AU NOM DU PEUPLE FRANCAIS
LA COUR DE CASSATION, DEUXIEME CHAMBRE CIVILE, a rendu l'arrêt suivant :
Sur le moyen unique pris en ses deux branches :
Vu les articles L. 512-1 et L. 512-2 du code de la sécurité sociale dans leur rédaction alors applicable, ensemble les articles 8 et 14 de la Convention de sauvegarde des droits de l'homme et des libertés fondamentales ;
Attendu, selon les deux premiers de ces textes, que bénéficient de plein droit des prestations familiales, pour les enfants à leur charge résidant en France, les étrangers titulaires d'un titre exigé d'eux pour résider régulièrement en France ; qu'il résulte des deux derniers que la jouissance du droit à la vie privée et familiale doit être assurée sans distinction fondée notamment sur l'origine nationale ;
Attendu, selon l'arrêt infirmatif attaqué, que Mme Amar X... épouse Y...
Z..., de nationalité algérienne, qui a obtenu en mai 2000, un titre de séjour à la suite d'un jugement du tribunal administratif de Dijon en date du 21 septembre 1999, a sollicité, par courrier du 4 septembre 2000, le bénéfice des allocations familiales pour ses deux enfants mineurs, Chérifa née le 3 décembre 1987 et Mohamed-Amine né le 6 avril 1991 ; que la caisse d'allocations familiales a rejeté cette demande le 2 octobre 2000 ;
Attendu que pour rejeter le recours de Mme Y...
Z..., l'arrêt énonce que l'intéressée ne produit aucun des documents prévus à l'article D. 511-1 pour justifier de la régularité du séjour de ses enfants en France et qu'au demeurant, elle aurait pu produire un titre de circulation valide tel qu'il est prévu au dernier alinéa de ce texte ;
Qu'en statuant ainsi, alors qu'elle avait constaté que Mme Y...
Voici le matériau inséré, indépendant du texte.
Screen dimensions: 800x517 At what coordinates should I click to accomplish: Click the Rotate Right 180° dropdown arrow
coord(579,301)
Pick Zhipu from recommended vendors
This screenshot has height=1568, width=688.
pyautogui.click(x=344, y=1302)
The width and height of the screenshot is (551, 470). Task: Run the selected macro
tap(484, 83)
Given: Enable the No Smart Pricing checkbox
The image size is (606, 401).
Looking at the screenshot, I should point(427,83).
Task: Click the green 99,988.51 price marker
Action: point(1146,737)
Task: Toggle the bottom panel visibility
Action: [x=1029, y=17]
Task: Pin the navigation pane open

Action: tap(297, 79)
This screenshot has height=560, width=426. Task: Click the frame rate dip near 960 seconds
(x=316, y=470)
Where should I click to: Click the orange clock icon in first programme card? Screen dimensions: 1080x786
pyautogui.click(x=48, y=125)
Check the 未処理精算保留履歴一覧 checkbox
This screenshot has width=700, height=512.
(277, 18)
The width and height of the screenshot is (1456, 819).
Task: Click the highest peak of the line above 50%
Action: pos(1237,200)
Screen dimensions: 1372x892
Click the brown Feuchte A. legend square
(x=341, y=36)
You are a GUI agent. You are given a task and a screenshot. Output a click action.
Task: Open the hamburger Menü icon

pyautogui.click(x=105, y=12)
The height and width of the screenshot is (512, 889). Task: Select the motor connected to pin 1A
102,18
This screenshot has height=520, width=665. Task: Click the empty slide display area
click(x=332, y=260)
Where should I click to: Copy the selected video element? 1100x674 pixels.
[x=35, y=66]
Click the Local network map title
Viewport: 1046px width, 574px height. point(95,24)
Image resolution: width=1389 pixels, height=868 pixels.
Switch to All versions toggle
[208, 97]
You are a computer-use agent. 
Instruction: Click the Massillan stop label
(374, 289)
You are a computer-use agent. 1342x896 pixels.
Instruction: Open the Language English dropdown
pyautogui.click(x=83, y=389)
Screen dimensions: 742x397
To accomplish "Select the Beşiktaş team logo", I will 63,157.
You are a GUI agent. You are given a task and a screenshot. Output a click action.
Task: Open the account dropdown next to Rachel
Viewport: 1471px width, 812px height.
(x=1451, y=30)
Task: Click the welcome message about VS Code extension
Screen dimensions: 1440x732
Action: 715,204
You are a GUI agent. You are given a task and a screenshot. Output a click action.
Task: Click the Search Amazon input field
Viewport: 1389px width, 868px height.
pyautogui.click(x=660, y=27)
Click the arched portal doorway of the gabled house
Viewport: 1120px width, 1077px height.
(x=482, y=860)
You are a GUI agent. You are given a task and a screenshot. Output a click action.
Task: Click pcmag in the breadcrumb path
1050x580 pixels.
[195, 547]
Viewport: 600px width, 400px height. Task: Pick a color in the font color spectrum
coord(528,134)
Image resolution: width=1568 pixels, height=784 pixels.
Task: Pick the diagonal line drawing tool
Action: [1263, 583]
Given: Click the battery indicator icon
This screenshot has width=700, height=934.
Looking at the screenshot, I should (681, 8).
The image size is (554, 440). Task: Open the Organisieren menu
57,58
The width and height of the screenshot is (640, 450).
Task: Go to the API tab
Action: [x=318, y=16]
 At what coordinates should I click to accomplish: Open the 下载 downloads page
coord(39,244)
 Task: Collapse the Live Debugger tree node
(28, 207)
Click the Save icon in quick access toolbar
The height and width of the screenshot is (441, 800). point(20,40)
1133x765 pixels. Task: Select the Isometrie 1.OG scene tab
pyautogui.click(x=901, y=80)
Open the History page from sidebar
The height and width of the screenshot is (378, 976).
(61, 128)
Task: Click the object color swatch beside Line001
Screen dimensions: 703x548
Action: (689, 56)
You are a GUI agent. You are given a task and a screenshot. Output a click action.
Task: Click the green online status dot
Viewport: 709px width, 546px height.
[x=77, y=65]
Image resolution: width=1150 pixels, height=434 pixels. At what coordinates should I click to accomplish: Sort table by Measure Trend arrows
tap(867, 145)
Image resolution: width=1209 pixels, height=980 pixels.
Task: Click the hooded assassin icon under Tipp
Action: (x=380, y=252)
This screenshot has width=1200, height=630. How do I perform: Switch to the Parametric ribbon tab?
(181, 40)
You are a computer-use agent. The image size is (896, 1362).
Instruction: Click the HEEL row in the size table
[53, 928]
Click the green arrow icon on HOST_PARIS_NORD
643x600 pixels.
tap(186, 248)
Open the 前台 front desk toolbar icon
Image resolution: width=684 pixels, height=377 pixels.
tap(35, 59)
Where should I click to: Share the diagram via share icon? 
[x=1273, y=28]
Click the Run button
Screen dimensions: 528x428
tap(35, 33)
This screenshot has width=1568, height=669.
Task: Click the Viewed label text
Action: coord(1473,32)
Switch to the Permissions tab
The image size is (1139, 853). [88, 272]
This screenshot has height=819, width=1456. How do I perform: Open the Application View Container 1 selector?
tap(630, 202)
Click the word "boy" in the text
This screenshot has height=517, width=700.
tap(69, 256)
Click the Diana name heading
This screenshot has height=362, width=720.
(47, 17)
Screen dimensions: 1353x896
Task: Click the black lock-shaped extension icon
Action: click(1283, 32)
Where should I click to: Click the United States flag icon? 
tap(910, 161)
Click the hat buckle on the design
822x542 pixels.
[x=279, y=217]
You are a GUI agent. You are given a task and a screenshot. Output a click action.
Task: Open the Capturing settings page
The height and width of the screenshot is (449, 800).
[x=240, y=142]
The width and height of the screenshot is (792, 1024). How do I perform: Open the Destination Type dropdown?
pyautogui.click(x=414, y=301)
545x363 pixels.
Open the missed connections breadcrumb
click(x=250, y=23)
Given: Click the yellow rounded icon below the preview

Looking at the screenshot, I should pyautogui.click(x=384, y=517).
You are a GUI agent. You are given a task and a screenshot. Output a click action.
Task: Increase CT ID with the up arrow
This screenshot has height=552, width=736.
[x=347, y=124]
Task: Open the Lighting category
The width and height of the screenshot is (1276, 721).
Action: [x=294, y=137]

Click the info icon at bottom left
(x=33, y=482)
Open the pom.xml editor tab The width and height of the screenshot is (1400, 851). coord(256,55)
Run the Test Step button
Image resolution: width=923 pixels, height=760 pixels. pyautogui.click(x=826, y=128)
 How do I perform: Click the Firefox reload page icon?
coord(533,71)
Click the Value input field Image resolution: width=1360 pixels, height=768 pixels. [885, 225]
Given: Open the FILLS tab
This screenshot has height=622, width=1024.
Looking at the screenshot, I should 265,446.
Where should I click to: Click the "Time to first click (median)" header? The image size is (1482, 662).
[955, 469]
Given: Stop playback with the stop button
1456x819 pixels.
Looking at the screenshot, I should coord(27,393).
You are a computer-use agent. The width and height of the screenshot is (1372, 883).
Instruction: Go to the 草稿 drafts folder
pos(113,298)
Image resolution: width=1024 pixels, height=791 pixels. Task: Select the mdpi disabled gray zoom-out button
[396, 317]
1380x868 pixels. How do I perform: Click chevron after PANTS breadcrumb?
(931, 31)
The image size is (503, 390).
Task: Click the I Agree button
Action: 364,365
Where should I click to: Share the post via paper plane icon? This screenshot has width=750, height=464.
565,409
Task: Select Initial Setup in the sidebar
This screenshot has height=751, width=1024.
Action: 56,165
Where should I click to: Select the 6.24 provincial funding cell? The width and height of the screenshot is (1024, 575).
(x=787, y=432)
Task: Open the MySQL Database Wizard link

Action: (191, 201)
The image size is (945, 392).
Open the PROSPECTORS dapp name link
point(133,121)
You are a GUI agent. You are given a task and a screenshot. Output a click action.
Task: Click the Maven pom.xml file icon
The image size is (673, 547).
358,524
Z... avait obtenu un titre de séjour sur la base d'un jugement du tribunal administratif de Dijon du 25 juin 1999, ce dont il résultait qu'elle remplissait la condition de régularité du séjour, et alors que le fait de subordonner à la production d'un justificatif de la régularité du séjour des enfants mineurs le bénéfice des prestations familiales porte une atteinte disproportionnée au principe de non-discrimination et au droit à la protection de la vie familiale, la cour d'appel a violé les textes susvisés ;
PAR CES MOTIFS :
CASSE ET ANNULE, dans toutes ses dispositions, l'arrêt rendu le 25 mars 2004, entre les parties, par la cour d'appel de Dijon ;
remet, en conséquence, la cause et les parties dans l'état où elles se trouvaient avant ledit arrêt et, pour être fait droit, les renvoie devant la cour d'appel de Lyon ;
Condamne la CAF de Saône-et-Loire aux dépens ;
Vu l'article 700 du nouveau code de procédure civile, 75-1 et 37 de la loi du 10 juillet 1991, rejette la demande de la CAF de Saône-et-Loire, la condamne à payer à la SCP Bouzidi et Bouhanna la somme de 2 000 euros ;
Dit que sur les diligences du procureur général près la Cour de cassation, le présent arrêt sera transmis pour être transcrit en marge ou à la suite de l'arrêt cassé ;
Ainsi fait et jugé par la Cour de cassation, deuxième chambre civile, et prononcé par le président en son audience publique du six décembre deux mille six.